At that time, Dr Lockhart cautioned, in an interview with this newspaper, that Jamaica was at risk of missing the boat, and forewarned: “All the big countries are going to be ahead of us and we could end up importing ganja products, if we keep stalling.”
We were brought back to this prophetic utterance, made almost nine years ago, by the recent brouhaha over the granting by the Cannabis Licensing Authority (CLA) of a permit to a local company, Cannaviva Jamaica Limited, to import cannabis from Canada.
The granting of the import permit sparked outrage, particularly among small ganja farmers, on grounds that Canada does not import cannabis from Jamaica and so Jamaica should reciprocate.
Senator Aubyn Hill, the minister of industry, commerce, and investment under whose portfolio the CLA falls, has assured the country that he knows nothing of a ban in Canada on Jamaican cannabis.
That has not stopped Mr Hill’s Opposition counterpart Mr Anthony Hylton from weighing in on the side of the ganja farmers and condemning the Government for granting the import licence.
It has not helped that Prime Minister Andrew Holness, in his budget speech to Parliament last week, threw Mr Hill under the bus by declaring: “I agree with the farmers – It’s not the minister’s fault, but he’s responsible.”

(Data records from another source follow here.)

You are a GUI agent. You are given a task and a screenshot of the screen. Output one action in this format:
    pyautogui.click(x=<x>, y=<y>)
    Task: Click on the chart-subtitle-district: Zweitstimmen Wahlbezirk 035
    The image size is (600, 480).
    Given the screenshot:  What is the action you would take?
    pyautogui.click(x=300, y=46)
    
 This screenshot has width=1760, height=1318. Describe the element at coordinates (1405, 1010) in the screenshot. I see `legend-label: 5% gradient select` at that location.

Dr Lockhart’s 2014 warning has come to pass, and that means that Jamaica is now pretty much half a century behind where he and his research partners were when they pioneered Canasol for glaucoma and Asmasol for asthma in the early 1970s.
The nascent ganja industry here is ruled by sentiment and politics, and not by serious trade principles. We do not expect that it would have been easy-going, but neither should we have been this far behind.
Whether Canada imports Jamaican cannabis or does not should not prevent local companies from doing business with that North American country. No country is under any obligation to buy goods from us; just as we are not obligated to buy from them. Canada buys many products from us without demanding that we buy similar goods from them.
Moreover, the leadership of the ganja industry must tell the small traditional farmers the truth. As they operate in their disparate hills and valleys it will take time to get them up to scratch to become formal traders in ganja. The business model that is necessary for now is that they should sell their ganja to the bigger farmers at a fair price.
When the hotel industry ran into problems trying to buy agricultural products from small farmers who could not produce in sufficient quantities and on time, the big hoteliers had to save them by encouraging them to sell their cash crops to one big distributor.
Let’s forget the sentimentality about small ganja farmers becoming big time exporters overnight, and keep the politicking out of the ganja industry which, we all know, is simply about vote-getting.
Otherwise, let us prepare to remain right where we are for another 50 years.